## **Enabling Memory-intensive Network Functions on Programmable Switches**

Daehyeok Kim<sup>1</sup>, Zaoxing Liu<sup>1</sup>, Yibo Zhu<sup>2</sup>, Changhoon Kim<sup>3</sup>, Jeongkeun Lee<sup>3</sup>
Vyas Sekar<sup>1</sup>, Srinivasan Seshan<sup>1</sup>

<sup>1</sup>Carnegie Mellon University, <sup>2</sup>Bytedance, <sup>3</sup>Barefoot Networks

Network functions (NFs) are an important component in today's network infrastructures. Until recently, many common NFs were implemented in software that runs on CPUs. However, there is a growing trend to move NFs, such as load balancers [5] and network monitoring [6], onto switch ASICs. The key enabler of this trend is the Protocol Independent Switch Architecture (PISA) [2]. It turns switch ASICs into programmable microprocessors that are highly optimized for (and limited to) packet processing. With similar price and power consumption, these switch ASICs can run NFs at orders of magnitude higher packet processing rates than their general purpose CPU counterparts.

While the computational capabilities of switches have advanced dramatically with the addition of PISA ASICs, switch memory has seen little improvement. On the most popular commodity switch chips today, there is only up to tens of MB of SRAM memory, similar in size to the CPU caches in modern x86 CPUs. Only NFs that can fit their state in this limited memory can be implemented fully on the switch. As a result, the limited memory on current switches has become a major bottleneck in moving NFs, especially memory-intensive NFs, such as full-cone Network Address Translation (NAT) or network monitoring, onto switch hardware.

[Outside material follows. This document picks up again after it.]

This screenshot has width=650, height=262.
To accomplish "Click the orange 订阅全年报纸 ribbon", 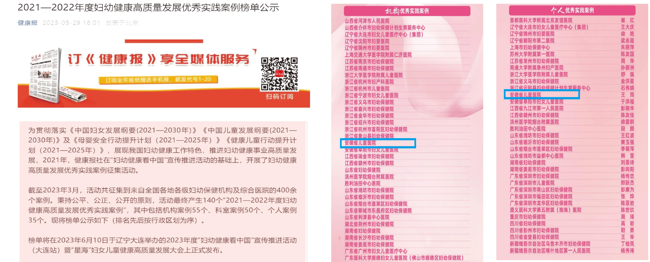I will click(158, 80).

One possible solution would be to add more memory to switches. However, this is impractical due to *cost*, *flexibility*, and *scalability* concerns. Adding more SRAM, which can support the high bandwidth that switch ASICs needs, is very expensive. Similarly, a DRAM-extensible ASIC that's equipped with DRAM controllers and I/O channels to meet the memory-access bandwidth demand is a very expensive option. Moreover, in this case since DRAM can be used either for one or a few select look-up tables depending on how the DRAM is physically connected to the associated modules within the ASIC chip, it leads to an inflexible usage of DRAM. Neither approach can easily scale the size of memory on demand.

In this talk, we will present an alternative approach in which NFs implemented on a programmable switch can make use of DRAM on servers connected to the network. We call this architecture GEM (Generic External Memory) for programmable switches. This design is driven by the observation that in data centers, DRAM and network resources are underutilized [7, 1, 3, 4]. This gives us an opportunity to leverage those unused resources to extend switches' memory capacity with *low cost*.

While this low cost solution is appealing, there are several technical challenges before we can realize this in practice. These include performance, load balancing, and fault-tolerance. In the talk, I will describe key challenges and how we address them in GEM. We will also introduce our prototype implementation and preliminary evaluation results to demonstrate the practicality of GEM.

We hope this talk will spur the P4 community to think about more innovative in-network applications with GEM.

## References

- [1] Alibaba. Alibaba production cluster trace data. https://github.com/alibaba/clusterdata, 2017.
- [2] P. Bosshart, G. Gibb, H.-S. Kim, G. Varghese, N. McKeown, M. Izzard, F. Mujica, and M. Horowitz. Forwarding metamorphosis: Fast programmable match-action processing in hardware for sdn. In *ACM SIGCOMM*, 2013.
- [3] Google. Google cluster-usage traces. https://github.com/google/cluster-data, 2011.
- [4] S. Kanev, J. P. Darago, K. Hazelwood, P. Ranganathan, T. Moseley, G.-Y. Wei, and D. Brooks. Profiling a warehouse-scale computer. In *ISCA*, 2015.
- [5] R. Miao, H. Zeng, C. Kim, J. Lee, and M. Yu. Silkroad: Making stateful layer-4 load balancing fast and cheap using switching asics. In *ACM SIGCOMM*, 2017.
- [6] S. Narayana, A. Sivaraman, V. Nathan, P. Goyal, V. Arun, M. Alizadeh, V. Jeyakumar, and C. Kim. Language-directed hardware design for network performance monitoring. In ACM SIGCOMM, 2017.
- [7] Q. Zhang, V. Liu, H. Zeng, and A. Krishnamurthy. High-resolution measurement of data center microbursts. In ACM IMC, 2017.